Brenau University celebrated its expanded Downtown Campus with three days of events Sept. 15-17 focused on science and the arts that evoked the spirit of Renaissance in honor of the university’s newest space.
“Part of Brenau’s strategic plan includes the creation of inspiring spaces for learning and living and the Downtown Center and the Gainesville Renaissance are indeed inspiring,” Brenau President Anne Skleder said. “As the Renaissance created great change in Europe centuries ago, Brenau’s Downtown Campus is transformative for our students and the community.”
Gainesville Renaissance, one of downtown’s newest buildings, was developed by Brenau Trustee Doug Ivester and completes the fourth side of the square. When finished, it will contain spaces dedicated to education, dining, retail and the arts in addition to living space on the third floor.
This spring, the Lynn J. Darby School of Psychology and Adolescent Counseling at Brenau moved into its home on the second floor of the Gainesville Renaissance. The move facilitates expansion of the school’s counseling clinic and academic programs, which includes plans to add a doctorate in fall 2023.
“The creation of a health science-centric Brenau Downtown Campus has a positive impact for both Brenau and the downtown area,” Board of Trustees Chair Mike Smith said. “The Brenau Downtown Campus is an important step in support of our strategic vision for expanding our efforts and programs, which will support our continuing efforts to recruit quality students and faculty members to these programs and attract additional charitable dollars.”
On Saturday, Sept. 17, Brenau hosted a ribbon-cutting ceremony for the new Renaissance Park, part of the Gainesville Renaissance development.

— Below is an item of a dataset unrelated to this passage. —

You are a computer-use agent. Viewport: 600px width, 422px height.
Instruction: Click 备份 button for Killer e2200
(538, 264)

That evening, more than 200 gathered for a celebratory dinner to laud the expanded campus and thank Ivester and wife Kay for their support of Brenau and Gainesville-Hall County.
“A discussion of what would eventually lead to the creation of the Lynn J. Darby School of Psychology and Adolescent Counseling provided me with a greater understanding of Doug Ivester, his commitment, his passions, and his vision,” Skleder said. “It was Doug who suggested that we include adolescent counseling in the name and have that as a point of emphasis and a point of differentiation. When we first discussed this so many years ago, how could we have known how much greater that need would grow.”

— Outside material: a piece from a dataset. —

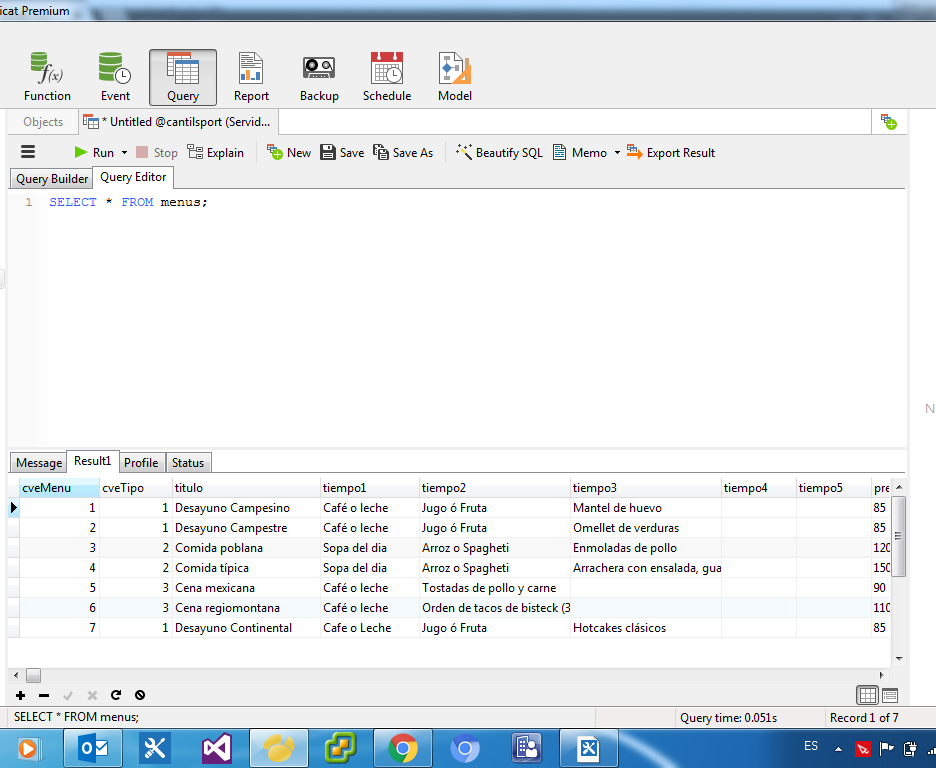Switch to the Profile result tab
Screen dimensions: 936x768
(x=141, y=463)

She also thanked former Brenau presidents Jack Burd and Ed Schrader, city leaders and others.
“I am appreciative to all of those who have been part of this journey to establish Brenau’s Downtown Campus, and I’m excited about the change we’ll make moving forward together,” Skleder said.
Brenau held two public events in the Charles D. Walters Theatre on the Square at the Brenau Downtown Center to celebrate the downtown expansion.
Dr. Stephen Chew of Samford University had members of the audience alternately laughing and nodding on Sept. 15 with his discussion about how people learn and how this knowledge can promote academic success. Chew was the 2011 U.S. Professor of the Year for the Carnegie Foundation for the Advancement of Teaching and the Council for Advancement and Support of Education.
Brenau also hosted a professional cast from Broadway and beyond on Sept. 16 for the Great American Songbook, a live, original musical revue celebrating 30 of the greatest songs of all time.